AIM: Add 42 to both numbers in every coordinate pair, then write out the data again from its first line through the line that contains "FU165013665 (345, 697)", requests included.

MATERIAL FOR THIS EXERCISE:
════════════════

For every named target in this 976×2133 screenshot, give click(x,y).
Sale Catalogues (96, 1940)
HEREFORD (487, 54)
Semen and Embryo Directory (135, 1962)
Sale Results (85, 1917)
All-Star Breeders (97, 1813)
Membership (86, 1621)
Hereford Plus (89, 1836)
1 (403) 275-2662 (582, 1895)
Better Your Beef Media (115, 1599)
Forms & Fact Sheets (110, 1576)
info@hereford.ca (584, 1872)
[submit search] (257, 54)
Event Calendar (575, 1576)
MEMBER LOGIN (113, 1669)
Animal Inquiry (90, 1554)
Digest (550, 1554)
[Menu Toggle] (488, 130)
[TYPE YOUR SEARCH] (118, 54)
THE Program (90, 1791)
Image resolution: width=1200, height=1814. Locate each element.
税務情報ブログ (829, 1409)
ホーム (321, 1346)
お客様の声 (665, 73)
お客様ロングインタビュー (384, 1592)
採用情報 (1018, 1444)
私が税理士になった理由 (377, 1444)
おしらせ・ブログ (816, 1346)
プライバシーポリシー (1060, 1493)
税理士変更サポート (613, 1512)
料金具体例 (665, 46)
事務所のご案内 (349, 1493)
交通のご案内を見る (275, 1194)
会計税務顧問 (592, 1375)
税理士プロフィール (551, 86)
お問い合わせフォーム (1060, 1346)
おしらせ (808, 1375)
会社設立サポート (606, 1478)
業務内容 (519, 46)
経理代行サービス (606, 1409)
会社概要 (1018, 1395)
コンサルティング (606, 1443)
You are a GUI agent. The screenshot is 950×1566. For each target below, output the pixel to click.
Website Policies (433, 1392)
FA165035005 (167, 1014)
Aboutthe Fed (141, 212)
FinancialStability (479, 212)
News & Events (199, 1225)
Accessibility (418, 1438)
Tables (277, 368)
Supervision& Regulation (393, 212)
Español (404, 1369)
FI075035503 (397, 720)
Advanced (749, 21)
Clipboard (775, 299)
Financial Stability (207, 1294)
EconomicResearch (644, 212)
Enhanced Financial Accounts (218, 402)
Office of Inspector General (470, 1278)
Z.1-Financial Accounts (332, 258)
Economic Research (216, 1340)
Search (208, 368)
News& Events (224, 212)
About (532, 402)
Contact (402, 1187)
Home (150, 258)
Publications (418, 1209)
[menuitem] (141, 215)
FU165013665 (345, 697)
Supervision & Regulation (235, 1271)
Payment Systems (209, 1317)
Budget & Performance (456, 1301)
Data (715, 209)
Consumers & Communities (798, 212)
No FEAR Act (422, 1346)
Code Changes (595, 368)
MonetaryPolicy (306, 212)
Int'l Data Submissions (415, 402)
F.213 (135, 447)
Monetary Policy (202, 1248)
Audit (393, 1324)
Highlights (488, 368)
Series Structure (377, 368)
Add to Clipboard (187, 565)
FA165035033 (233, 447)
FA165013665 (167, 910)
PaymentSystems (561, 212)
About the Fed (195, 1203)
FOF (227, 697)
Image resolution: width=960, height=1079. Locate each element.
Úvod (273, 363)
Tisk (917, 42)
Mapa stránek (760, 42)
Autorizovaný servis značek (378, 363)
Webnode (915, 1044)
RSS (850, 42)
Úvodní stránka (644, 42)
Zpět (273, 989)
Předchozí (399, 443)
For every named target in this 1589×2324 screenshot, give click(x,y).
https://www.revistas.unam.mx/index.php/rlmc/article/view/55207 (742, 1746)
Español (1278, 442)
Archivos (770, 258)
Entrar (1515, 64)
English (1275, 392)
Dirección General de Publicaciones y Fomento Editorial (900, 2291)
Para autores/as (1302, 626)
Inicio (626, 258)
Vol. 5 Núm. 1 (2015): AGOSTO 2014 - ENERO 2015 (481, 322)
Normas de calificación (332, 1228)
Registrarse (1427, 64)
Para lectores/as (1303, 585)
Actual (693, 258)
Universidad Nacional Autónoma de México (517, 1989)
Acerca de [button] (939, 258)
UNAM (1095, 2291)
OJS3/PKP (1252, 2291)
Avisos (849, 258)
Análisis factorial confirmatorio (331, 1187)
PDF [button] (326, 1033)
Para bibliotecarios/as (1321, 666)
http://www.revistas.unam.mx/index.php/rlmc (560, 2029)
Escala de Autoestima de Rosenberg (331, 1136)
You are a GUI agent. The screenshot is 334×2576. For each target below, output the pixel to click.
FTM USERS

════════════════

RESULT FOR THIS EXERCISE:
For every named target in this 976×2133 screenshot, give click(x,y).
Sale Catalogues (138, 1982)
HEREFORD (529, 96)
Semen and Embryo Directory (177, 2004)
Sale Results (127, 1959)
All-Star Breeders (139, 1855)
Membership (128, 1663)
Hereford Plus (131, 1878)
1 (403) 275-2662 (624, 1937)
Better Your Beef Media (157, 1641)
Forms & Fact Sheets (152, 1618)
info@hereford.ca (626, 1914)
[submit search] (299, 96)
Event Calendar (617, 1618)
MEMBER LOGIN (155, 1711)
Animal Inquiry (132, 1596)
Digest (592, 1596)
[Menu Toggle] (530, 172)
[TYPE YOUR SEARCH] (160, 96)
THE Program (132, 1833)
Image resolution: width=1200, height=1814. Locate each element.
税務情報ブログ (871, 1451)
ホーム (363, 1388)
お客様の声 (707, 115)
お客様ロングインタビュー (426, 1634)
採用情報 (1060, 1486)
私が税理士になった理由 (419, 1486)
おしらせ・ブログ (858, 1388)
プライバシーポリシー (1102, 1535)
税理士変更サポート (655, 1554)
料金具体例 (707, 88)
事務所のご案内 (391, 1535)
交通のご案内を見る (317, 1236)
会計税務顧問 (634, 1417)
税理士プロフィール (593, 128)
お問い合わせフォーム (1102, 1388)
おしらせ (850, 1417)
会社設立サポート (648, 1520)
業務内容 (561, 88)
経理代行サービス (648, 1451)
会社概要 (1060, 1437)
コンサルティング (648, 1485)
You are a GUI agent. The screenshot is 950×1566. For each target below, output the pixel to click.
Website Policies (475, 1434)
FA165035005 (209, 1056)
Aboutthe Fed (183, 254)
FinancialStability (521, 254)
News & Events (241, 1267)
Accessibility (460, 1480)
Tables (319, 410)
Supervision& Regulation (435, 254)
Español (446, 1411)
FI075035503 (439, 762)
Advanced (791, 63)
Clipboard (817, 341)
Financial Stability (249, 1336)
EconomicResearch (686, 254)
Enhanced Financial Accounts (260, 444)
Office of Inspector General (512, 1320)
Z.1-Financial Accounts (374, 300)
Economic Research (258, 1382)
Search (250, 410)
News& Events (266, 254)
About (574, 444)
Contact (444, 1229)
Home (192, 300)
Publications (460, 1251)
[menuitem] (183, 257)
FU165013665 (387, 739)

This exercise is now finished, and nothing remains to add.